Let \({\varvec{\mu}}_{{tr_{k} }}\) and \({\varvec{\varSigma}}_{tr}\) be the mean vector and the PCM of a user’s training dataset, respectively. Similarly, let \({\varvec{\mu}}_{{DB_{k} }}\) and \({\varvec{\varSigma}}_{DB}\) be the mean vector and the PCM of the dataset of other users (DB), respectively. We applied two shrinkage parameters (\(\alpha\) and \(\beta\)) to the two mean vectors (\({\varvec{\mu}}_{{tr_{k} }}\) and \({\varvec{\mu}}_{{DB_{k} }}\)) and the two PCMs (\({\varvec{\varSigma}}_{tr}\) and \({\varvec{\varSigma}}_{DB}\)), as follows:

$$\tilde{\varvec{\mu }}_{k} = \left( {1 - \alpha } \right){\varvec{\mu}}_{{tr_{k} }} + \alpha {\varvec{\mu}}_{{DB_{k} }}$$
(4)
$$\tilde{\varvec{\Sigma }} = \left( {1 - \beta } \right){\varvec{\varSigma}}_{tr} + \beta{\varvec{\varSigma}}_{DB}$$
(5)

where \(0 \le \alpha ,\beta \le 1\); \(\alpha ,\beta \in {\mathbb{R}}\); and \(\tilde{\varvec{\mu }}_{k}\) and \(\tilde{\varvec{\Sigma }}\) are the newly adapted mean vector and PCM, respectively. This adaptation strategy was adopted from previous studies (Zhang et al. 2013; Vidovic et al. 2014, 2016); however, our approach differed from the previous ones in that we performed the LDA adaptation among different users (i.e., cross-subject settings), whereas in the previous studies (Zhang et al. 2013; Vidovic et al. 2014, 2016), LDA adaptation was performed for the same user and different sessions (cross-session settings).
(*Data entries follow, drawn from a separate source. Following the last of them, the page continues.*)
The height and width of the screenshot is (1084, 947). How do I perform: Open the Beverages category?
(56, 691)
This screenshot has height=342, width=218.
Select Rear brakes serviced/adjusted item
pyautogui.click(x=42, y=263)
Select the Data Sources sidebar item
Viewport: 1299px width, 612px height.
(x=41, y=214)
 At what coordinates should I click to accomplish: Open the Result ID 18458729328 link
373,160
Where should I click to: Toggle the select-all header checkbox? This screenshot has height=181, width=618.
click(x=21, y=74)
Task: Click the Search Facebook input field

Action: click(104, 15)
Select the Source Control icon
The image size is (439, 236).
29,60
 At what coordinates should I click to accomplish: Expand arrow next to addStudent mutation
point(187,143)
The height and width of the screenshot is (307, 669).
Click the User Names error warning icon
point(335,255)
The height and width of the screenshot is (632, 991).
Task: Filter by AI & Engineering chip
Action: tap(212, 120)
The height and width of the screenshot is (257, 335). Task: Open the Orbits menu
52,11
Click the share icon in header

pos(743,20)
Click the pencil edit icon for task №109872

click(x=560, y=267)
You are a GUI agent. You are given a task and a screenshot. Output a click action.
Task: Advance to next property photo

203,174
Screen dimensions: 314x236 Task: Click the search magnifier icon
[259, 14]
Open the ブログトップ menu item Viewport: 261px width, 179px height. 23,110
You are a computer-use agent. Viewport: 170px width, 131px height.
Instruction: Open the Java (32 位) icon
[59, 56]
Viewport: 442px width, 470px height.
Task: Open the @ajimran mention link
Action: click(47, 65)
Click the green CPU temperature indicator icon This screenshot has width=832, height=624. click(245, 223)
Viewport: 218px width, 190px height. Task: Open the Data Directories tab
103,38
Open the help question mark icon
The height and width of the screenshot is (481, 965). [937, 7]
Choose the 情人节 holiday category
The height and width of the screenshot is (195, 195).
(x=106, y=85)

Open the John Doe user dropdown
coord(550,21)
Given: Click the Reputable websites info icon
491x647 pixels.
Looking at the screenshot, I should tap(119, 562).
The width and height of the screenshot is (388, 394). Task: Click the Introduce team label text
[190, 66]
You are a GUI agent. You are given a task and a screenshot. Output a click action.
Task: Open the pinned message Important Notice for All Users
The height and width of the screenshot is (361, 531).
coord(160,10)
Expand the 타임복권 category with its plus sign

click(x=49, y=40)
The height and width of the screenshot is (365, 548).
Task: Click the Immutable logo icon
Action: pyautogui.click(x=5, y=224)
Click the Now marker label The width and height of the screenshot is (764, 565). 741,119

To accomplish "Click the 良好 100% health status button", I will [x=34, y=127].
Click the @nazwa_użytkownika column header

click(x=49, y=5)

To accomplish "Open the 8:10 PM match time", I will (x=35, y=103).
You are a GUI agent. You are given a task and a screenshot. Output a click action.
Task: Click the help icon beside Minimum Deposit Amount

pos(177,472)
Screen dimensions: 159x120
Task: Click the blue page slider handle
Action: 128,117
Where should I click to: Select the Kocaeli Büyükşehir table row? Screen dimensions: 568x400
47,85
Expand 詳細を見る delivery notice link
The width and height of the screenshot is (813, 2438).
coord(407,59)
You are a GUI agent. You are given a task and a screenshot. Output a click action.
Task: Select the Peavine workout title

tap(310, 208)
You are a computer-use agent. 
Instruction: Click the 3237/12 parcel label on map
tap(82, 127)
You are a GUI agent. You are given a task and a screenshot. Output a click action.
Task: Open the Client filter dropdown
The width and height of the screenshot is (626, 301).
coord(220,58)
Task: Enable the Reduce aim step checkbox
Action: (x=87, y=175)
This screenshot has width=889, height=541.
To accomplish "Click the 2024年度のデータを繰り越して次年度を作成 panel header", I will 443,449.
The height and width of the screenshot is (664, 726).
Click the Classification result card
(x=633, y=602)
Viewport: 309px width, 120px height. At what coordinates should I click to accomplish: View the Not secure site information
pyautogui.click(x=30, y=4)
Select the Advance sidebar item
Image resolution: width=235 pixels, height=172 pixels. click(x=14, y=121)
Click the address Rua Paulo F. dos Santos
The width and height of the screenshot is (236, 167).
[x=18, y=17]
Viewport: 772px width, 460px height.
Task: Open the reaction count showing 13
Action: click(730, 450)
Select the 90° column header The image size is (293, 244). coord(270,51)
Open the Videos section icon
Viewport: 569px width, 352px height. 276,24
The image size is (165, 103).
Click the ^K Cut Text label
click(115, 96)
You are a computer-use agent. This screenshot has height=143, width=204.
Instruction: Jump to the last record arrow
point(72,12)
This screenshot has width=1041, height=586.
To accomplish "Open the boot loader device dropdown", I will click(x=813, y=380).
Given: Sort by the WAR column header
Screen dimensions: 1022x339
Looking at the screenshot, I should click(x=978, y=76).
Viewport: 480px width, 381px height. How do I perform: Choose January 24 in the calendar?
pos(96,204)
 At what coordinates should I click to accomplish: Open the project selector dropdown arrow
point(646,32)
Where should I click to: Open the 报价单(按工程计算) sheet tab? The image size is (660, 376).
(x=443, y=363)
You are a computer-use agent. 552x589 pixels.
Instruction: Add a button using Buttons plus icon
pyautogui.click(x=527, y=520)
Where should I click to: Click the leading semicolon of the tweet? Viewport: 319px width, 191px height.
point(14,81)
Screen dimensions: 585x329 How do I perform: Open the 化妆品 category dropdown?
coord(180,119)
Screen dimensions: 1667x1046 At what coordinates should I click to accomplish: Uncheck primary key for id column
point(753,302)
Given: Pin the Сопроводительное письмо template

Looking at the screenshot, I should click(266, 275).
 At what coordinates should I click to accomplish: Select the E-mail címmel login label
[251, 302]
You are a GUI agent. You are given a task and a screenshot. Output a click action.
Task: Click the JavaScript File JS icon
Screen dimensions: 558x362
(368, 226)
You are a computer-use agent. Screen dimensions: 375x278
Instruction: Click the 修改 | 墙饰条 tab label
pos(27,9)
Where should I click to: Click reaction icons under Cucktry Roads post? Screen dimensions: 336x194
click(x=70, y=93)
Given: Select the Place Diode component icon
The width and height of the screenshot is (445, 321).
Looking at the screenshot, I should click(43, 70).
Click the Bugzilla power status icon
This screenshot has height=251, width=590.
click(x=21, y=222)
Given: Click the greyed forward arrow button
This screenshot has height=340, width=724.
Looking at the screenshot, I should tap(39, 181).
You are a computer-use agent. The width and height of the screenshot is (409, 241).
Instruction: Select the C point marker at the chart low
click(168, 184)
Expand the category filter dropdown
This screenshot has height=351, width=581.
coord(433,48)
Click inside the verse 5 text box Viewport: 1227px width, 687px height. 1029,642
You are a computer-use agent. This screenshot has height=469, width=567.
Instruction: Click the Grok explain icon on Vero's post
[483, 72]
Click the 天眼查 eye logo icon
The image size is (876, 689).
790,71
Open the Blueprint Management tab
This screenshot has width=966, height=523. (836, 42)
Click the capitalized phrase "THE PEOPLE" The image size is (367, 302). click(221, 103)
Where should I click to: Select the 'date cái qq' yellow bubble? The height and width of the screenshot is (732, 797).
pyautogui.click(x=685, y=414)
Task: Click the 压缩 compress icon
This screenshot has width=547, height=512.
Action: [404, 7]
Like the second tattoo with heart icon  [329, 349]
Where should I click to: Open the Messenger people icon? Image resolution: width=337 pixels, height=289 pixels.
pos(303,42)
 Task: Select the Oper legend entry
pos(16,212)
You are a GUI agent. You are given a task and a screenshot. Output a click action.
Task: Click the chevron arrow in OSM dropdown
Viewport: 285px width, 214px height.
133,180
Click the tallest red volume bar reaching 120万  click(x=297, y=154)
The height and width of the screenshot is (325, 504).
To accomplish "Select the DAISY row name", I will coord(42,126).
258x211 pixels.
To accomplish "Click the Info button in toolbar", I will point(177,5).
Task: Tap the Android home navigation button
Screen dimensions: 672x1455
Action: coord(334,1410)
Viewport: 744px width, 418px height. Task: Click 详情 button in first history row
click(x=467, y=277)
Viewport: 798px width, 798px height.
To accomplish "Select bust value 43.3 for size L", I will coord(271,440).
To investigate the effect of the size of DB on the FER performance, we prepared various DBs that included different numbers of participants. We increased the number of participants from 0 to 41 (\(n = 0,{ }1,{ } \ldots ,{ }41\)). Then, we conducted the LDA adaptation using (4) and (5). The maximum number of participants that could be included in DB was 41, because 42 participants were recruited for this study. Here, \(n=0\) indicates that no adaptation was performed.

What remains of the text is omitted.